### Description of the task
Rename "Twitter" to "Mastodon" everywhere it occurs in the lines below, and reproduce the lines with no other change.

====== Provided records ======

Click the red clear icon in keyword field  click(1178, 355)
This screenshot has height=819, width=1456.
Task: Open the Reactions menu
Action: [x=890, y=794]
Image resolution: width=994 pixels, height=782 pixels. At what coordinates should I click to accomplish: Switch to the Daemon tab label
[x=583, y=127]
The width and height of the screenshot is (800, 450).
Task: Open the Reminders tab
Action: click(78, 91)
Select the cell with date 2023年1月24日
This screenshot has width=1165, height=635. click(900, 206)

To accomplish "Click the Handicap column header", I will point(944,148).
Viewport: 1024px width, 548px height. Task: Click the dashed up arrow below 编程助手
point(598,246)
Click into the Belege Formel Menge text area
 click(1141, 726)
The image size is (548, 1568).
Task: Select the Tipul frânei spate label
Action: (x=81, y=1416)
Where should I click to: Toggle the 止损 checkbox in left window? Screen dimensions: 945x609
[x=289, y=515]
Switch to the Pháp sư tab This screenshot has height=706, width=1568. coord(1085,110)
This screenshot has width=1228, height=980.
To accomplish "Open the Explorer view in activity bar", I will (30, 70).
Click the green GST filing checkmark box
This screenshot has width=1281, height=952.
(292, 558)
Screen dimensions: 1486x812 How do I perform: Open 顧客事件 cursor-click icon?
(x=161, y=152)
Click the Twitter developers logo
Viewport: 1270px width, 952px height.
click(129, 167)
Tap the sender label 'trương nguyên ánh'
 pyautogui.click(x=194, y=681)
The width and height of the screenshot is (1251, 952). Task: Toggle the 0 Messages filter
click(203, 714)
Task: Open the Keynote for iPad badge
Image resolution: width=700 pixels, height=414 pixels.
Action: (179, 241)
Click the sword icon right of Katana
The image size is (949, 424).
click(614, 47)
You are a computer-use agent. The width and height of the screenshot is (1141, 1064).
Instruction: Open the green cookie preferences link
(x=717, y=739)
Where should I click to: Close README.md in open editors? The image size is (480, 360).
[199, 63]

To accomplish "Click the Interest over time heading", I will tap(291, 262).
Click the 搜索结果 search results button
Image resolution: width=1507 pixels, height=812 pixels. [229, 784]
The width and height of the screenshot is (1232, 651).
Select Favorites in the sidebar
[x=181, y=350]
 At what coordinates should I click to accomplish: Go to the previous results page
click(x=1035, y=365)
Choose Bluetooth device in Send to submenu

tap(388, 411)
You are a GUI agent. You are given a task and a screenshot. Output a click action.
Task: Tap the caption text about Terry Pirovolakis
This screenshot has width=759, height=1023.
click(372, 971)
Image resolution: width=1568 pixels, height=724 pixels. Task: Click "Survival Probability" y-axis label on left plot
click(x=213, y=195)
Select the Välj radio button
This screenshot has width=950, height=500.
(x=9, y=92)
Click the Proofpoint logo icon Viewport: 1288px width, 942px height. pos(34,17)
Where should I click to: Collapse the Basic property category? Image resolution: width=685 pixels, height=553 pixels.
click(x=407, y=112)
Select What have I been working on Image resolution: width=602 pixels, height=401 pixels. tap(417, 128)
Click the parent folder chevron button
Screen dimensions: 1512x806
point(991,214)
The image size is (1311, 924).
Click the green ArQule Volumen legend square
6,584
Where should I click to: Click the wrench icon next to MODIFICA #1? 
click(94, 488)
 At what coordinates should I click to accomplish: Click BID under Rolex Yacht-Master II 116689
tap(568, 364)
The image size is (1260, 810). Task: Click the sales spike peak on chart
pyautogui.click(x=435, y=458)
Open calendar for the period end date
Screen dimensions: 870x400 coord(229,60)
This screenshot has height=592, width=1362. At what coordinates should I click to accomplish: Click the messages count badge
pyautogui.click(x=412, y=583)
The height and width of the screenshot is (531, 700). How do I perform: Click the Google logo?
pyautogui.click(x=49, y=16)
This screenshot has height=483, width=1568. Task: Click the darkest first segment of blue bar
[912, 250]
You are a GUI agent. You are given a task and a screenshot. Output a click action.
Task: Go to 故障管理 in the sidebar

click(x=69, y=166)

======

### Task answer
Click the red clear icon in keyword field  click(1178, 355)
This screenshot has height=819, width=1456.
Task: Open the Reactions menu
Action: [x=890, y=794]
Image resolution: width=994 pixels, height=782 pixels. At what coordinates should I click to accomplish: Switch to the Daemon tab label
[x=583, y=127]
The width and height of the screenshot is (800, 450).
Task: Open the Reminders tab
Action: click(78, 91)
Select the cell with date 2023年1月24日
This screenshot has width=1165, height=635. click(900, 206)

To accomplish "Click the Handicap column header", I will point(944,148).
Viewport: 1024px width, 548px height. Task: Click the dashed up arrow below 编程助手
point(598,246)
Click into the Belege Formel Menge text area
 click(1141, 726)
The image size is (548, 1568).
Task: Select the Tipul frânei spate label
Action: (x=81, y=1416)
Where should I click to: Toggle the 止损 checkbox in left window? Screen dimensions: 945x609
[x=289, y=515]
Switch to the Pháp sư tab This screenshot has height=706, width=1568. coord(1085,110)
This screenshot has width=1228, height=980.
To accomplish "Open the Explorer view in activity bar", I will (30, 70).
Click the green GST filing checkmark box
This screenshot has width=1281, height=952.
(292, 558)
Screen dimensions: 1486x812 How do I perform: Open 顧客事件 cursor-click icon?
(x=161, y=152)
Click the Mastodon developers logo
Viewport: 1270px width, 952px height.
click(129, 167)
Tap the sender label 'trương nguyên ánh'
 pyautogui.click(x=194, y=681)
The width and height of the screenshot is (1251, 952). Task: Toggle the 0 Messages filter
click(203, 714)
Task: Open the Keynote for iPad badge
Image resolution: width=700 pixels, height=414 pixels.
Action: (179, 241)
Click the sword icon right of Katana
The image size is (949, 424).
click(614, 47)
You are a computer-use agent. The width and height of the screenshot is (1141, 1064).
Instruction: Open the green cookie preferences link
(x=717, y=739)
Where should I click to: Close README.md in open editors? The image size is (480, 360).
[199, 63]

To accomplish "Click the Interest over time heading", I will tap(291, 262).
Click the 搜索结果 search results button
Image resolution: width=1507 pixels, height=812 pixels. [229, 784]
The width and height of the screenshot is (1232, 651).
Select Favorites in the sidebar
[x=181, y=350]
 At what coordinates should I click to accomplish: Go to the previous results page
click(x=1035, y=365)
Choose Bluetooth device in Send to submenu

tap(388, 411)
You are a GUI agent. You are given a task and a screenshot. Output a click action.
Task: Tap the caption text about Terry Pirovolakis
This screenshot has width=759, height=1023.
click(372, 971)
Image resolution: width=1568 pixels, height=724 pixels. Task: Click "Survival Probability" y-axis label on left plot
click(x=213, y=195)
Select the Välj radio button
This screenshot has width=950, height=500.
(x=9, y=92)
Click the Proofpoint logo icon Viewport: 1288px width, 942px height. pos(34,17)
Where should I click to: Collapse the Basic property category? Image resolution: width=685 pixels, height=553 pixels.
click(x=407, y=112)
Select What have I been working on Image resolution: width=602 pixels, height=401 pixels. tap(417, 128)
Click the parent folder chevron button
Screen dimensions: 1512x806
point(991,214)
The image size is (1311, 924).
Click the green ArQule Volumen legend square
6,584
Where should I click to: Click the wrench icon next to MODIFICA #1? 
click(94, 488)
 At what coordinates should I click to accomplish: Click BID under Rolex Yacht-Master II 116689
tap(568, 364)
The image size is (1260, 810). Task: Click the sales spike peak on chart
pyautogui.click(x=435, y=458)
Open calendar for the period end date
Screen dimensions: 870x400 coord(229,60)
This screenshot has height=592, width=1362. At what coordinates should I click to accomplish: Click the messages count badge
pyautogui.click(x=412, y=583)
The height and width of the screenshot is (531, 700). How do I perform: Click the Google logo?
pyautogui.click(x=49, y=16)
This screenshot has height=483, width=1568. Task: Click the darkest first segment of blue bar
[912, 250]
You are a GUI agent. You are given a task and a screenshot. Output a click action.
Task: Go to 故障管理 in the sidebar

click(x=69, y=166)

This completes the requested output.